- [WHAT IS EXPECTED]: Count the lines below that contain the string "Viewport", matching case exactly, and reply with only that number.

- [PROVIDED INFORMATION]:
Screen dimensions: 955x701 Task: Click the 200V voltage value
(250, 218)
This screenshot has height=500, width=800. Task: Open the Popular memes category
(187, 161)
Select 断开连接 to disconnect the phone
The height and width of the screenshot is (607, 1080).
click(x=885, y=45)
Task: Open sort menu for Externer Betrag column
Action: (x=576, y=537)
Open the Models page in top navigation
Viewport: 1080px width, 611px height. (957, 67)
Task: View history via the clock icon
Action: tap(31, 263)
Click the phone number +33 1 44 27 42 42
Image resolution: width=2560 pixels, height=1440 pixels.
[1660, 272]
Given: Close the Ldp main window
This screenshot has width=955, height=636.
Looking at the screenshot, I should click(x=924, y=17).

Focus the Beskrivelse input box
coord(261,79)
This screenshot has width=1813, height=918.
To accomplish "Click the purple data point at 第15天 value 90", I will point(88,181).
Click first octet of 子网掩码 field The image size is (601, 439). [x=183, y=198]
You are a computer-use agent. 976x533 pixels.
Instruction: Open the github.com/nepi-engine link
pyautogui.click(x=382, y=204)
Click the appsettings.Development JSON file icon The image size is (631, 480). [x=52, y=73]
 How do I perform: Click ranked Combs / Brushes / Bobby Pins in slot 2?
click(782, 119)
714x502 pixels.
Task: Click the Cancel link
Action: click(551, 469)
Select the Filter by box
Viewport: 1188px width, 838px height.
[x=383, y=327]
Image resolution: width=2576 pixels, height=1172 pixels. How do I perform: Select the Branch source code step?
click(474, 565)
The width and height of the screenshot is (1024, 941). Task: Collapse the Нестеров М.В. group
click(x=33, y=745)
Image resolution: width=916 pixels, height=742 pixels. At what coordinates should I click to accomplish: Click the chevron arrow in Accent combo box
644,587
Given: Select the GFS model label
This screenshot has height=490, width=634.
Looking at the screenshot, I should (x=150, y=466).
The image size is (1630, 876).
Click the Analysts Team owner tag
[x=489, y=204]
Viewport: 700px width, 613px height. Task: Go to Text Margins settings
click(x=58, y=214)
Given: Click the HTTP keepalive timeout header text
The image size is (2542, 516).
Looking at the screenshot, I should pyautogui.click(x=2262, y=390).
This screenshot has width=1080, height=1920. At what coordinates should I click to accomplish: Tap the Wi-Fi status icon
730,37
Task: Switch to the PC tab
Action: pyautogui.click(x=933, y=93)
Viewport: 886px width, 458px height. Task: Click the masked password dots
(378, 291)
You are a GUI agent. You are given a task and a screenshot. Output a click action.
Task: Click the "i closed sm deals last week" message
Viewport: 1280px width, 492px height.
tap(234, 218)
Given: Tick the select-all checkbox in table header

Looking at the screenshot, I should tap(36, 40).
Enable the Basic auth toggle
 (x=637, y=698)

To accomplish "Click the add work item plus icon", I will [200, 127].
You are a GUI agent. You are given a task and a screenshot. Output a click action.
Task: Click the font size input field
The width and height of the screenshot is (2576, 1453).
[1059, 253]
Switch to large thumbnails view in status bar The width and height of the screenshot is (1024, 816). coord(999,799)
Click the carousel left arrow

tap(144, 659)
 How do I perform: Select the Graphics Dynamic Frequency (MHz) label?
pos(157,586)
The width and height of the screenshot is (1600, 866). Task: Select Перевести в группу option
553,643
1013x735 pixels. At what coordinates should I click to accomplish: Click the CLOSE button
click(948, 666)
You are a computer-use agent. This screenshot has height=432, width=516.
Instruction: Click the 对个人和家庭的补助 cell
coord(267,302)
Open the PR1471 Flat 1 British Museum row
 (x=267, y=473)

- [FINAL ANSWER]: 5